Kansas Disabled Veteran Benefits

If you are a disabled veteran living in Kansas, or thinking about moving here, this page puts every state-level benefit tied to your VA (U.S. Department of Veterans Affairs) disability rating in one place: the property-tax relief program, state income-tax breaks, the new sales-tax exemption, vehicle plates, parks and hunting/fishing, education for you and your kids, the state veterans' homes, hiring preference, and more. Every dollar figure, deadline, and form name below comes from an official Kansas source, and I link that source so you can check it yourself. Where the state's own pages leave a number unsettled or indexed year to year, I tell you to confirm it rather than guess.

Plain-language promise: I keep the how-to steps here so you can act. The only thing I route out is filing or increasing a VA claim, because that is free claims work best handled by an accredited Veterans Service Officer (VSO) or the state's own Veteran Service Representatives (VSRs), never a paid company.

New for 2026 — a Kansas sales-tax exemption for 100% disabled veterans, in effect July 1, 2026. An honorably discharged Kansas veteran whom the VA certifies as 100% Permanent and Total (P&T), or as Totally Disabled / Individual Unemployability (TDIU), can buy up to $24,000 of goods and services per calendar year free of Kansas sales tax.

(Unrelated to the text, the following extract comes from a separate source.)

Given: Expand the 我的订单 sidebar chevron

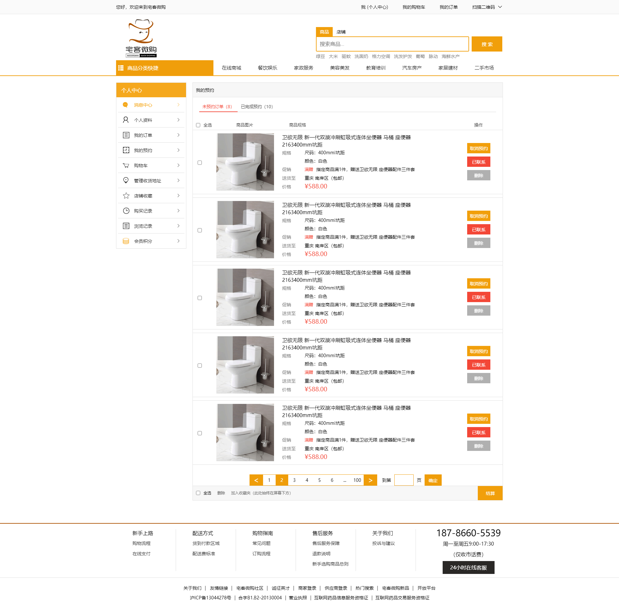Looking at the screenshot, I should coord(178,135).
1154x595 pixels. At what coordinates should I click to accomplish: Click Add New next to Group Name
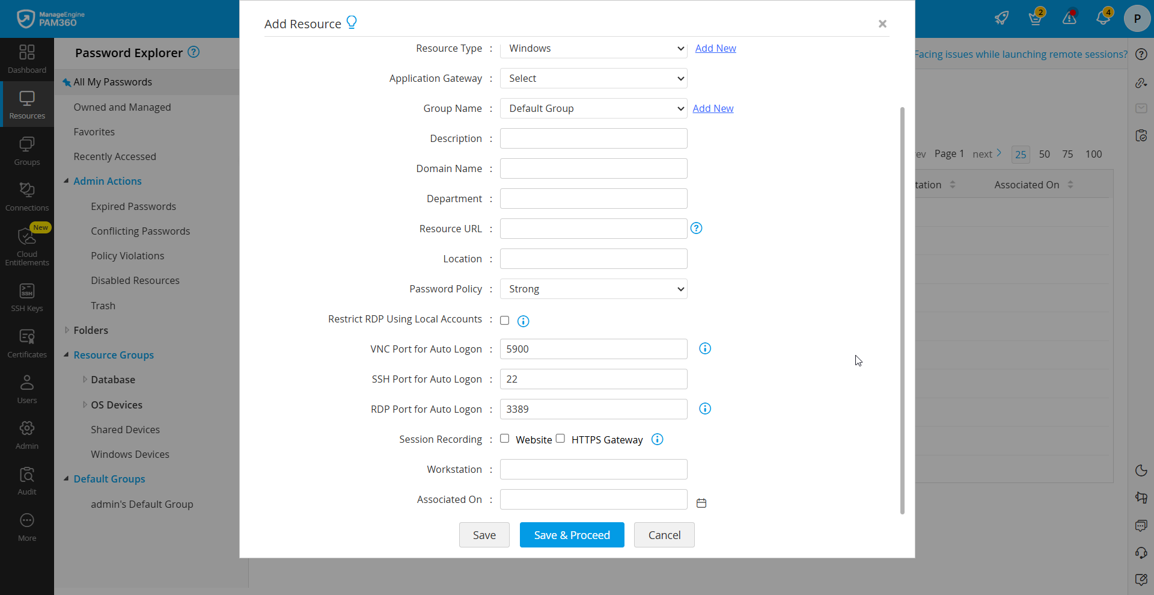713,108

It covers everyday purchases (food, clothing, toiletries, appliances, over-the-counter medications, restaurant meals excluding alcohol, home-improvement materials, and vehicle repair/maintenance) and excludes motor vehicles themselves, alcohol, tobacco, e-cigarettes, and anything bought to produce income. You must carry a state-issued wallet-size exemption certificate card (valid three years, non-transferable) and present it at checkout.

Sources State Dept. of Revenue

Property tax relief

What it is — and a myth to clear up first: Kansas does not offer a full or blanket property-tax exemption tied to your disability rating. You may have read on third-party sites that a 100% P&T veteran gets a "complete exemption" in Kansas — the state's own program describes no such thing. What Kansas actually gives disabled veterans is a refund that freezes your tax bill, called the Property Tax Relief Claim for Seniors and Disabled Veterans, filed on Form K-40SVR.

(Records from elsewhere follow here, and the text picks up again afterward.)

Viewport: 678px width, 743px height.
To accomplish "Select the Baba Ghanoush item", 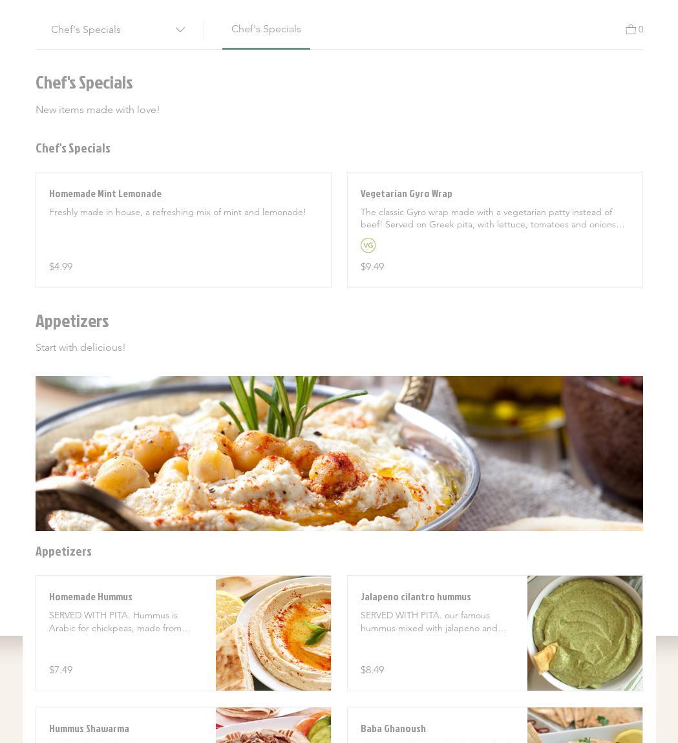I will point(495,726).
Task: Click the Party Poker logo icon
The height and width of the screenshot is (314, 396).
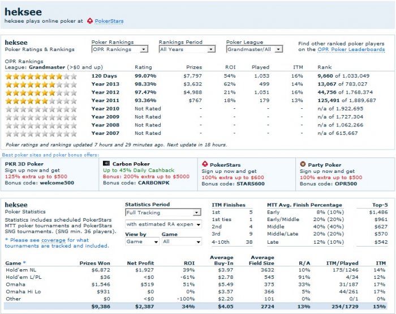Action: point(303,163)
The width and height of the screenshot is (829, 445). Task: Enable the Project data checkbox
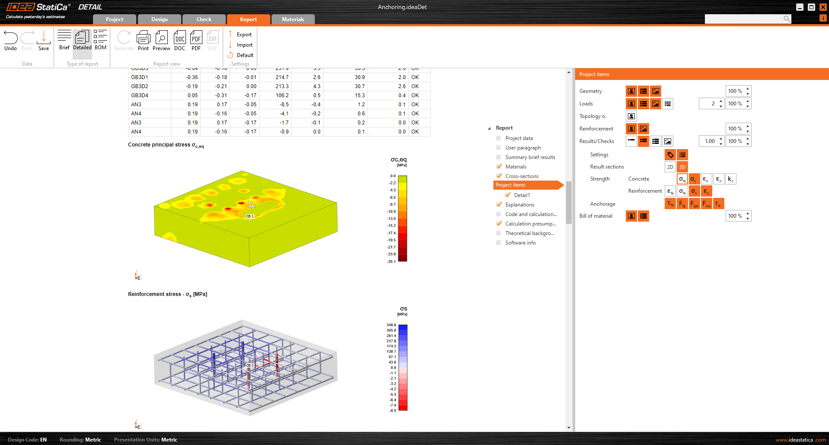499,138
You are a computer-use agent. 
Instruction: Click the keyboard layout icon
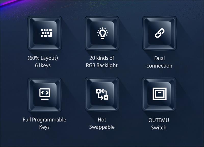(x=46, y=33)
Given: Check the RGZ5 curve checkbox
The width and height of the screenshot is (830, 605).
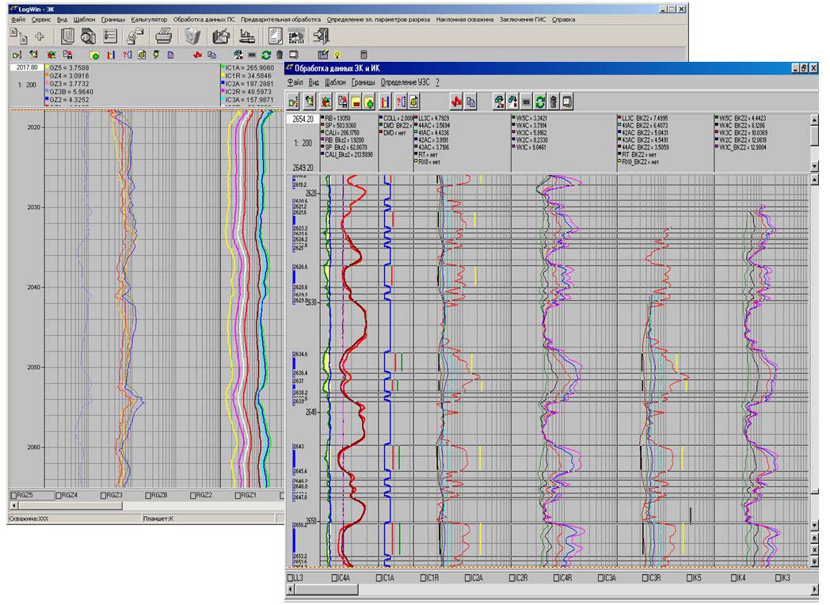Looking at the screenshot, I should tap(13, 495).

How the refund actually works: once you qualify, the state refunds the difference between your home's property tax in a base year and the current year's tax — in effect freezing your homestead tax bill at the level in place when you first qualified. The base year is the year before you first claim; if that year would fall before 2021, the law treats 2021 as the base year. So this is a freeze/refund, not a wipe-out of the bill.

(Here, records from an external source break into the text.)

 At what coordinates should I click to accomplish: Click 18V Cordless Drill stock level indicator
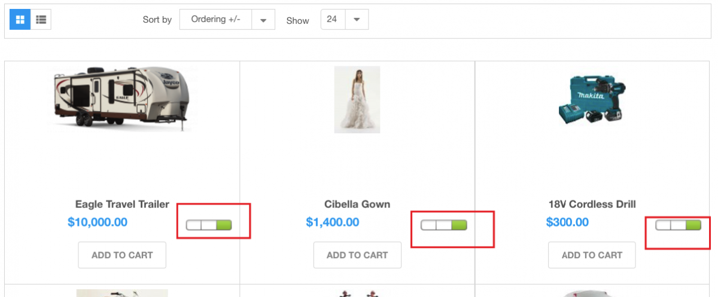pos(679,225)
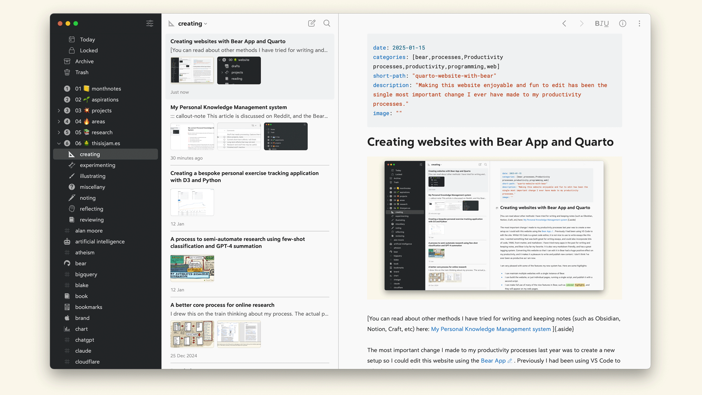This screenshot has width=702, height=395.
Task: Collapse the 06 thisisjam.es tag
Action: [x=59, y=143]
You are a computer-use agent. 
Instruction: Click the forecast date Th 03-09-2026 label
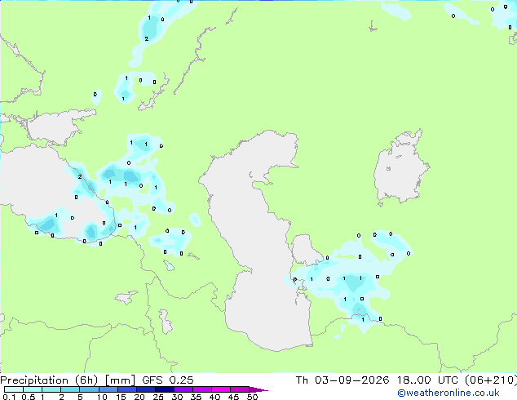click(x=342, y=380)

Every route to qualify for the K-40SVR refund, spelled out. You must meet the residency and home rules plus qualify under at least one of the status routes:

The residency and home conditions everyone must also meet:

  1. Gather your VA rating letter showing a 50% or higher service-connected evaluation, and your prior-year Kansas property tax receipts (you will need the base-year figure).
  2. Get the current-year form: Form K-40SVR (2025 PDF), and check the state's Homestead forms page for the latest year's version.
  3. Confirm the current income cap and home-value rule on the K-40SVR FAQ.
  4. File the claim — electronically through Kansas WebFile or by mail to the Homestead Claim address in Topeka on the form. Allow roughly 20 to 24 weeks for the refund to process.
  5. If a county appraiser or a third party tells you a 100% rating means "no property tax in Kansas," check it against the state FAQ — the program is a refund/freeze, not a full exemption.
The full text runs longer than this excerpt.